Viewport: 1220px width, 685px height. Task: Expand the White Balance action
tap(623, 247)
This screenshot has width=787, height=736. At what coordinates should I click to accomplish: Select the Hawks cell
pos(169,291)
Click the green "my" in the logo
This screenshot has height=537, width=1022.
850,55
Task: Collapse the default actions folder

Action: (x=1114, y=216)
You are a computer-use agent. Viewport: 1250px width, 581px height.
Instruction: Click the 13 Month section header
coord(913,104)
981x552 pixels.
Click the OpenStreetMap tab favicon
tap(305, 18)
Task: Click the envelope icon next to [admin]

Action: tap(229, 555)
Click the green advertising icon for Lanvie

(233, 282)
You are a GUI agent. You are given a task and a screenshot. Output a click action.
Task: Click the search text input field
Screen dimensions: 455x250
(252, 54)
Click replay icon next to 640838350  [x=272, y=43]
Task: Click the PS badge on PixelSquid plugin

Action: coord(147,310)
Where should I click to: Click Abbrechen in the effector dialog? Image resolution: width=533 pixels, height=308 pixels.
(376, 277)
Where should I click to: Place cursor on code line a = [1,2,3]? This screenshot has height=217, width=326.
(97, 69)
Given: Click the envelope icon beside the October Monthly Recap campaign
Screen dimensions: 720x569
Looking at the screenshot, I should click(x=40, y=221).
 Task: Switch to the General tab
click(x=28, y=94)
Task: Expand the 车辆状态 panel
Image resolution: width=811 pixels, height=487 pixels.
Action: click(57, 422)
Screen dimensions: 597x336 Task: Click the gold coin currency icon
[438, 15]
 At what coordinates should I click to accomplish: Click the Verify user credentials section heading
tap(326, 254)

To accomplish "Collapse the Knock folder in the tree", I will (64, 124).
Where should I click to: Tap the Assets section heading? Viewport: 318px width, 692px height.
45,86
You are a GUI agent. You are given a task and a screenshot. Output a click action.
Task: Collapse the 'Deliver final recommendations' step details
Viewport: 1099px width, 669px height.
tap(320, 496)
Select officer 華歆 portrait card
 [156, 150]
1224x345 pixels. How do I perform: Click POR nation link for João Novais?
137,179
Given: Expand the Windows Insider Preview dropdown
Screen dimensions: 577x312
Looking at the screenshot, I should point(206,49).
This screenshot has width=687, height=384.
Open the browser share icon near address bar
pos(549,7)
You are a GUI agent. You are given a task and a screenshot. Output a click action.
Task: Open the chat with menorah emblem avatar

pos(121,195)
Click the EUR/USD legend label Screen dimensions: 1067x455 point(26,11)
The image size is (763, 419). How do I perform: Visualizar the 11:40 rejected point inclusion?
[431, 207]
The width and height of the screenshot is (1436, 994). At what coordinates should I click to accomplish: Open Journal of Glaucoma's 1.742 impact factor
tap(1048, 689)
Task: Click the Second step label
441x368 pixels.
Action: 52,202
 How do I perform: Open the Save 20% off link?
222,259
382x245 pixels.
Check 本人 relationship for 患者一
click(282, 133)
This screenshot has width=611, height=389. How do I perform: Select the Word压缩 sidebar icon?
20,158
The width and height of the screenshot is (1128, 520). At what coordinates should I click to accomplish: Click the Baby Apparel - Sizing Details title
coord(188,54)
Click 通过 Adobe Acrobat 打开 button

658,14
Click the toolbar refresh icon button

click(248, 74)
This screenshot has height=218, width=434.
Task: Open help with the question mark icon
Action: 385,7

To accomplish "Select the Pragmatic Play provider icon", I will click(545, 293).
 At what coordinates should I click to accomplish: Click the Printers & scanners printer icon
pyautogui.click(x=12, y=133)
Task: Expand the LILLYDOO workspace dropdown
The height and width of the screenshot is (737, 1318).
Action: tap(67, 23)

+++++

* [What is being asked]
Please replace "Screen dimensions" with "Screen size" throughout the listing above and give the listing again with everything else left unchanged.

* [Response]
Viewport: 1220px width, 685px height. Task: Expand the White Balance action
tap(623, 247)
This screenshot has width=787, height=736. At what coordinates should I click to accomplish: Select the Hawks cell
pos(169,291)
Click the green "my" in the logo
This screenshot has height=537, width=1022.
850,55
Task: Collapse the default actions folder

Action: (x=1114, y=216)
You are a computer-use agent. Viewport: 1250px width, 581px height.
Instruction: Click the 13 Month section header
coord(913,104)
981x552 pixels.
Click the OpenStreetMap tab favicon
tap(305, 18)
Task: Click the envelope icon next to [admin]

Action: tap(229, 555)
Click the green advertising icon for Lanvie

(233, 282)
You are a GUI agent. You are given a task and a screenshot. Output a click action.
Task: Click the search text input field
Screen size: 455x250
(252, 54)
Click replay icon next to 640838350  [x=272, y=43]
Task: Click the PS badge on PixelSquid plugin

Action: coord(147,310)
Where should I click to: Click Abbrechen in the effector dialog? Image resolution: width=533 pixels, height=308 pixels.
(376, 277)
Where should I click to: Place cursor on code line a = [1,2,3]? This screenshot has height=217, width=326.
(97, 69)
Given: Click the envelope icon beside the October Monthly Recap campaign
Screen size: 720x569
Looking at the screenshot, I should click(x=40, y=221).
 Task: Switch to the General tab
click(x=28, y=94)
Task: Expand the 车辆状态 panel
Image resolution: width=811 pixels, height=487 pixels.
Action: click(57, 422)
Screen size: 597x336 Task: Click the gold coin currency icon
[438, 15]
 At what coordinates should I click to accomplish: Click the Verify user credentials section heading
tap(326, 254)

To accomplish "Collapse the Knock folder in the tree", I will (64, 124).
Where should I click to: Tap the Assets section heading? Viewport: 318px width, 692px height.
45,86
You are a GUI agent. You are given a task and a screenshot. Output a click action.
Task: Collapse the 'Deliver final recommendations' step details
Viewport: 1099px width, 669px height.
tap(320, 496)
Select officer 華歆 portrait card
 [156, 150]
1224x345 pixels. How do I perform: Click POR nation link for João Novais?
137,179
Given: Expand the Windows Insider Preview dropdown
Screen size: 577x312
Looking at the screenshot, I should point(206,49).
This screenshot has width=687, height=384.
Open the browser share icon near address bar
pos(549,7)
You are a GUI agent. You are given a task and a screenshot. Output a click action.
Task: Open the chat with menorah emblem avatar

pos(121,195)
Click the EUR/USD legend label Screen size: 1067x455 point(26,11)
The image size is (763, 419). How do I perform: Visualizar the 11:40 rejected point inclusion?
[431, 207]
The width and height of the screenshot is (1436, 994). At what coordinates should I click to accomplish: Open Journal of Glaucoma's 1.742 impact factor
tap(1048, 689)
Task: Click the Second step label
441x368 pixels.
Action: 52,202
 How do I perform: Open the Save 20% off link?
222,259
382x245 pixels.
Check 本人 relationship for 患者一
click(282, 133)
This screenshot has width=611, height=389. How do I perform: Select the Word压缩 sidebar icon?
20,158
The width and height of the screenshot is (1128, 520). At what coordinates should I click to accomplish: Click the Baby Apparel - Sizing Details title
coord(188,54)
Click 通过 Adobe Acrobat 打开 button

658,14
Click the toolbar refresh icon button

click(248, 74)
This screenshot has height=218, width=434.
Task: Open help with the question mark icon
Action: 385,7

To accomplish "Select the Pragmatic Play provider icon", I will click(545, 293).
 At what coordinates should I click to accomplish: Click the Printers & scanners printer icon
pyautogui.click(x=12, y=133)
Task: Expand the LILLYDOO workspace dropdown
The height and width of the screenshot is (737, 1318).
Action: tap(67, 23)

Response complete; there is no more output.